• Phil Solomon’s Empire screens Sunday in the Onion City Experimental Film & Video Festival.

The 25th Onion City Experimental Film and Video Festival began last night at the Gene Siskel Film Center and continues through Sunday at Columbia College’s Ferguson Theater and the Music Box. As always, the highlights are plentiful and diverse, ranging from quasi-narratives to purely abstract works. In my overview of the festival, I devote more space to the former than the latter; but if I had the room, I would have given greater consideration to Phil Solomon’s Empire, the new pieces by the great Lewis Klahr, and the ineffable work in Saturday’s “Talk About the Passion” program. As it’s difficult to convey in words the visceral appeal of abstract art, perhaps it’s best I left those alone—in any case, I encourage you to check them out. As for purely narrative-driven movies, this week’s issue also has a short review by Andrea Gronvall of Laurence Anyways, the latest by French-Canadian wunderkind Xavier Dolan (Heartbeats).
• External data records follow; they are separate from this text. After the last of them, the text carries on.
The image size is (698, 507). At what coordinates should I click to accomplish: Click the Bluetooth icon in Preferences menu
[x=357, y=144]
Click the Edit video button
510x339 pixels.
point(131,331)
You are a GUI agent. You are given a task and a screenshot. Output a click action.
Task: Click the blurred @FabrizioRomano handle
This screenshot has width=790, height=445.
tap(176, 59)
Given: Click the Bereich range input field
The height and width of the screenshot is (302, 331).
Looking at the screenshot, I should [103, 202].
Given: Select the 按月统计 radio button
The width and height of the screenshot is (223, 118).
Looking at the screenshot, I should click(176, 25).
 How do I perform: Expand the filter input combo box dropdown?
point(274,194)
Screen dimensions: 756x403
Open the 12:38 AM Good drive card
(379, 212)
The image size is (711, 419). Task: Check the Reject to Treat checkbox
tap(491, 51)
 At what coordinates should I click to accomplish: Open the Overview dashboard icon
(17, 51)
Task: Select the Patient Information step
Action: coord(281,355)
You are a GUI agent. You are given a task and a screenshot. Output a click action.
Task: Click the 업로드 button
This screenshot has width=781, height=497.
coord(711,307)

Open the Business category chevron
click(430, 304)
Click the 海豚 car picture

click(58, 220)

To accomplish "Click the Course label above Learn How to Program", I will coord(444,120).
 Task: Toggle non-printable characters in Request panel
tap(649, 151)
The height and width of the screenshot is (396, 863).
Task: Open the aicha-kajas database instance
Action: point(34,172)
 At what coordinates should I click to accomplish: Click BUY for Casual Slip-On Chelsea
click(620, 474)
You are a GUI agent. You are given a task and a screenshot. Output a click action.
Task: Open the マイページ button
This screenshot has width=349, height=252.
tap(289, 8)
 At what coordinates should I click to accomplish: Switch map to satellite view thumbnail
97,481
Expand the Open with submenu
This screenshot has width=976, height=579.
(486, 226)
It’s a good week for narrative cinema, all in all. In addition to Gronvall’s three-star review of Laurence Anyways, we recommend Afternoon Delight, an indie comedy by first-time writer-director Jill Soloway about a frustrated married couple who befriend a sex worker; Una Noche, another debut feature by a female writer-director about desperate teens in Havana; The Patience Stone, writer-director Atiq Rahimi’s adaptation of his acclaimed 2008 novel; and Red Obsession, a documentary about people who “invest” in bottles of wine. We also have new reviews of Double Door and Thirty Day Princess, two rare Hollywood titles from 1934 screening in the annual UCLA Festival of Preservation at the Siskel Center; Ecotopia, the first film in the Siskel’s annual Turkish film series; and Getaway, a fairly bizarre genre film starring Ethan Hawke. We don’t recommend any of these last four titles, but each one has its pleasures.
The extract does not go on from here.